Whether fair or not, i started arguing that apple wasn't a computer company years ago. They are a phone company today and everything that looks or works like a traditional machine, servers included, are a distraction to that enterprise.
As a once-proud and fond apple fanboy, i am biased here. I miss having compelling laptop and desktop options in the Mac space. In the same way that i am still using an '09 pro and a '12 air, i bet some IT folks still cling to their server infrastructure hoping that the glory days return. C'est la vie.
It might have been a big hint when they dropped “Computer” from their name.
But more importantly, Apple has always been a personal computer company. Not an enterprise computer company. What’s more personal than a phone running a real computer operating system in your pocket? More people (ie the “personal”) buy iPhones + iPads in one year than Apple has sold traditional computers in the last decade. If not, the numbers should be close.
I know that you're underscoring that the iPhone is their primary product. However, even though "phone" is in its name and was it's primarily replaced device, the iPhone to me has long since passed being a phone. Comparing time spent on device to the amount of minutes used as a phone, the "dialer" app is one of the least used apps on my phone. Essentially, it's a computer that fits in a pocket to the point we've been seeing designs to power a laptop by sliding a smartphone into a laptop style chassis (maybe not from Apple).
I'm curious what Apple uses for datacenter level servers. I know they've got a big footprint (not MS/Amz/Goog/FB level, but big). I can't imagine them wanting to run a commodity OS and standard tooling, given where they were with WebObjects and what they're doing on the client side.
I don't think they're running a pile of mac pros. Do they run x86 rackmounts with a custom OS? Linux? Windows on azure?
Who says they can't have x86 servers with macOS? Just because they don't sell anything like that doesn't mean that macOS doesn't support it for internal usecases (possibly via a separate in-house build).
I'm really surprised it still exists. I've actually tried to use a few of these services on OS X server at various points in the past. It never worked very well behind NAT; anyone that can afford their own IP space is not going to need hand held through setting up Dovecot or BIND.
The GUI is supposed to make it easy to get this kind of stuff set up without really understanding what it does. But, something strange always went wrong which required trying to understand what the hell the open source software was doing at the same time as trying to understand where in the configuration file hierarchy the apple GUI was inserting its config and what this was doing.

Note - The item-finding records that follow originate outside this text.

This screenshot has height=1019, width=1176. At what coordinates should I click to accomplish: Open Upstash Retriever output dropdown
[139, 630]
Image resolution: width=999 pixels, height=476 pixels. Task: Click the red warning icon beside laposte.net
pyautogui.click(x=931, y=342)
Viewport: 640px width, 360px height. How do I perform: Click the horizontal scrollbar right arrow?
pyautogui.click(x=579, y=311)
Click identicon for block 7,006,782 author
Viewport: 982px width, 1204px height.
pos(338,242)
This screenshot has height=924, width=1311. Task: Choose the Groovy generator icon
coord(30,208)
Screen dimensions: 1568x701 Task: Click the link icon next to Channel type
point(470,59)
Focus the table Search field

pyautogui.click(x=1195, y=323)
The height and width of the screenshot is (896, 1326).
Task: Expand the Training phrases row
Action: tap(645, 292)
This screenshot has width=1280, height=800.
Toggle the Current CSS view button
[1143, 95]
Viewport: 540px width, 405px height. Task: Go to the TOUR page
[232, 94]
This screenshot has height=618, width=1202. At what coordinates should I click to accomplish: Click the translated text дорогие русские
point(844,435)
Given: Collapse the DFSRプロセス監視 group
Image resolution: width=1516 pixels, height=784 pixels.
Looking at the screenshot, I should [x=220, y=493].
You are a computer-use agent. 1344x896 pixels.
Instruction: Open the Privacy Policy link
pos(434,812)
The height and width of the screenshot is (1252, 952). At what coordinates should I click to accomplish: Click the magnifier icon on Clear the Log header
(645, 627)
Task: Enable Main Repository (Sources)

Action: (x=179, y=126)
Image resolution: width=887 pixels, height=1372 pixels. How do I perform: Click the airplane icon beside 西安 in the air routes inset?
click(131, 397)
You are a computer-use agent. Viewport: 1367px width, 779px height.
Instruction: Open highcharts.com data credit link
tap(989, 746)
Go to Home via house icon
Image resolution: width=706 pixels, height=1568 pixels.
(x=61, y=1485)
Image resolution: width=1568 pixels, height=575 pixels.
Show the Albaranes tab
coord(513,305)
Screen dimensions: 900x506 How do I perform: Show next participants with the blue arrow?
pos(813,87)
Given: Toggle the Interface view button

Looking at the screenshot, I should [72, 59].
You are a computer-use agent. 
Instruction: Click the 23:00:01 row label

Having tinkered a bit with various services on Linux since, its much easier to cut out the middle man, install from scratch and configure a vanilla installation using the config files. All the helpful comments on the options in the config files make it much easier to understand what's happening anyway.
From my personal experience macOS Server is not a serious product, nothing works out of the box and everything requires serious terminal tweaking. Will not give it another try
Was excited to hear about this since I imagine a very large number of users had to install the server for update caching and time machine server and now they don't how have to. Since the title would probably be better suited to say High Sierra Gains macOS Server Features.
I don't understand ... they've eliminated the Mail server? or you just have to click a button to install it specifically? or you have to manually install one of the open-source mail servers yourself? (in which case why use MacOS server at all, not say, Debian)
My main issue is with Push email. With OSX Server, you could get an APNS certificate that enabled you to have mail instantly delivered to your iPhone, push for Mail.app with one click. Will there be a workaround for this? I know there's a dovecot version for freebsd that can use the push certificate, but the only way to obtain it was using OSX Server's mail server... Does anyone know if a regular, iOS app push certificate works with this?
How about "Apple stops shipping out-of-date versions of open sourced server daemons (for which they had created a minimal GUI)"
Not that having a minimal GUI isn't nice for users with minimal technical skills, provided that you keep up with current versions.
However, the Server "version" of OSX has long been nothing more than an application that installs a version of several open sourced server daemons along with a enough of a GUI to configure the basics.
Most of my own experience with this has been as a developer/user. The user management is addon software tethered to ActiveDirectory. I've worked in one environment where it worked pretty well, and another where it sucked.
As to pre-installed software, not sure. I always just installed brew, and did what I needed myself. CA was already on the box and scheduled OS updates were, lets just say very rare. (don't do it yourself, it can break the authentication software integration).
First of all you get an MDM service. Doesn’t matter which one but these days this is essentially a requirement. Some MDM’s with good reputation in macadmins community are AirWatch, Jamf, SimpleMDM, MicroMDM (open source).
You then add a couple of more components to get some more enterprise features: Munki for software distribution (free and open source), Chef or Puppet for configuration management (both free and open source) and osquery for monitoring and visibility (free and open source).
Jumpcloud can help with those things, we're an entirely cloud based directory and our system agent is OS agnostic. We also integrate with Jamf and other MDM solutions if you need more complexity.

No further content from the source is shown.